Auch ich war viel zu Fuß unterwegs. Die Dörfer kann man teilweise bequem über den Strand erreichen, manchmal, wenn Felsen das Weiterkommen unmöglich machten oder ich auf die Flut vergessen hatte, unternahm ich überraschende Ausflüge über Stock und Stein, an abgeschiedenen Höfen vorbei und durch Tiergehege hindurch. Eine meiner liebsten Vergnügungen, wenn ich am glitzernden Rand des Ozeans entlangspazierte, war der Tanz mit den Krebsen. Meine Schritte gaben den Takt an: Trat ich leise auf, verzögerten und verlangsamten sich ihre Bewegungen, beschleunigte ich und setzte ich die Füße fester auf, flitzte es vor meinen Augen, Bälle wurden eingelocht, Beinchen liefen schneller, Weiß in Weiß, Ton in Ton. Sobald die Sonne zu stark auf meinen Kopf brannte, ruhte ich mich unter einer Palme aus, holte die Kamera hervor und zoomte die Tiere heran, suchte ihre schönen großen Augen.

Der Schulweg beträgt oft mehrere Kilometer, einige Kinder borgen sich Fahrräder aus, auf denen sie Freunde oder jüngere Geschwister mitnehmen.
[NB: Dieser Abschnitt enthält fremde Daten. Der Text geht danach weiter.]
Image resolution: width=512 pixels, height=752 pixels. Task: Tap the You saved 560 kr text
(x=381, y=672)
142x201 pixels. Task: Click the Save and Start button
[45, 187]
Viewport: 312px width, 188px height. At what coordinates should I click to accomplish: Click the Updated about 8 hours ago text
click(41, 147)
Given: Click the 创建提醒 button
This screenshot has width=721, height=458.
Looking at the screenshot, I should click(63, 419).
Nach Unterrichtsschluss säumen sie in weißen, blauen, grünen und orangenen Trachten die Straßen, sie singen und lachen, ein Tatzelwurm händchenhaltender, fröhlicher junger Mädchen und Burschen, der sich durch die sattgrüne Landschaft windet, das Flattern und Winken Dutzender Hände, wenn wir im Auto an ihnen vorbeifuhren.
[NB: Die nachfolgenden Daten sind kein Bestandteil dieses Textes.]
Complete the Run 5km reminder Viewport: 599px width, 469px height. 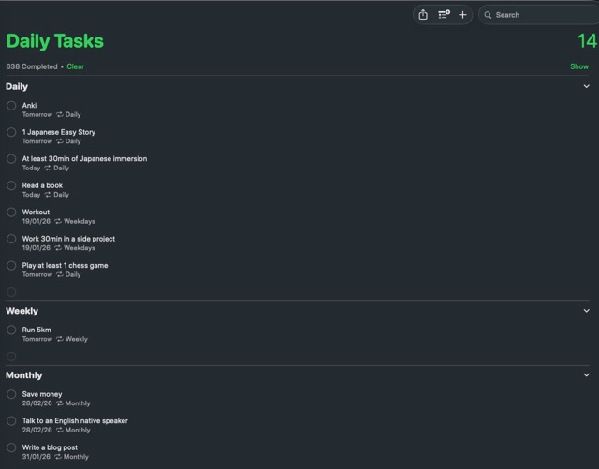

Als alleinreisende Frau hatte ich für weitere Strecken und Einkaufsfahrten meinen zuverlässigen Freund Haji engagiert. Er war ein junger Mann von 25 Jahren und kannte die ganze Insel, was nicht schwierig ist, sie hat in etwa die Größe von Vorarlberg, in drei bis vier Stunden Autofahrt ist man vom Norden im Süden. Und er kannte die Leute von der Ost- und Westküste, alle waren verschwistert oder verschwägert, Brothers, Sisters and Cousins. Für Haji war alles easy, hakuna matata, er war zufrieden. Er hatte einen guten Job, seit mehr als einem Jahr war er verheiratet, und welch ein Glück, das erste Kind war unterwegs. Mambo vipi? – Poa!
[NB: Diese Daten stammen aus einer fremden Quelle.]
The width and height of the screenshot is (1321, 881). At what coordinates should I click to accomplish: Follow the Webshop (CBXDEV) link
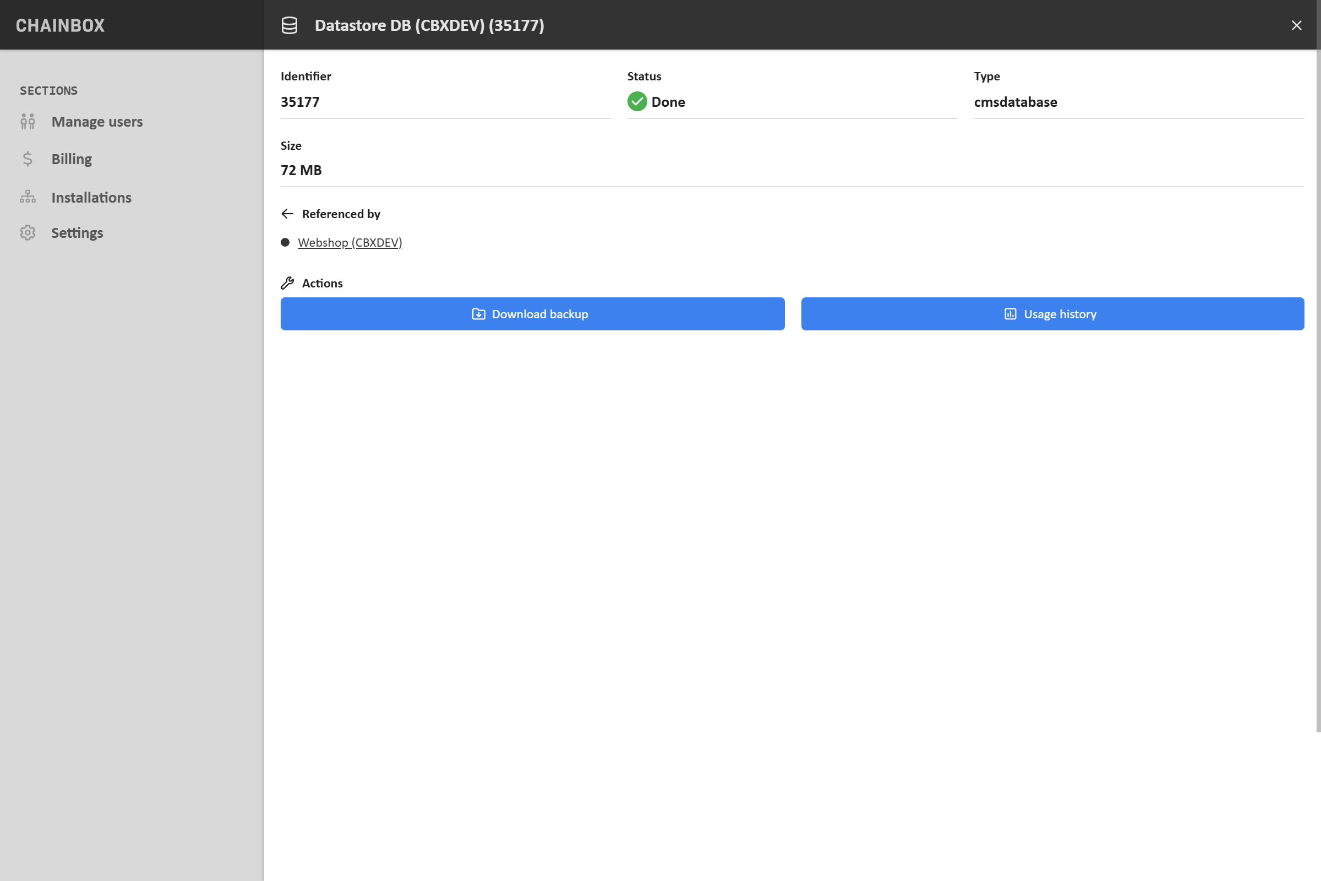click(x=349, y=242)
Die Bäume der Allee seien über hundertfünfzig Jahre alt, erzählte er mir während einer unserer Fahrten von Stone Town in eines der Dörfer an der Ostküste. Der Sultan von Oman ließ sie damals pflanzen und alle Inselbewohner hatten Angst vor ihm, denn jeder war für seinen eigenen Baum verantwortlich, und wenn der keine Früchte trug, dann Kopf ab! Der jetzige Präsident sei okay und die Polizisten seien Hajis Freunde, ab und zu stecke er ihnen Bakschisch, kitu kitotugu, etwas Kleines, oder eine Flasche kaltes Wasser zu. Korruption findet in allen Bereichen statt – wie überall auf der Welt. Eine Hand wäscht die andere, sagt man in Europa. Und die Massai, bei denen es schlichtweg keine Aufstiegschancen gibt, die sich nichts dazuverdienen können an Ruhm und Ehre, außer älter zu werden, sagen: »Das Herz ist es, das gibt. Die Hände sind nur zum Loslassen da.« Haji gab mir den Rat, immer eine 1000-Tansanian-Shilling-Note (das sind umgerechnet circa 38 Cent) bereitzuhalten, »always be ready«, und diese diskret zu zücken, wenn ich mich in Schwierigkeiten befände – alles andere würde sich weisen.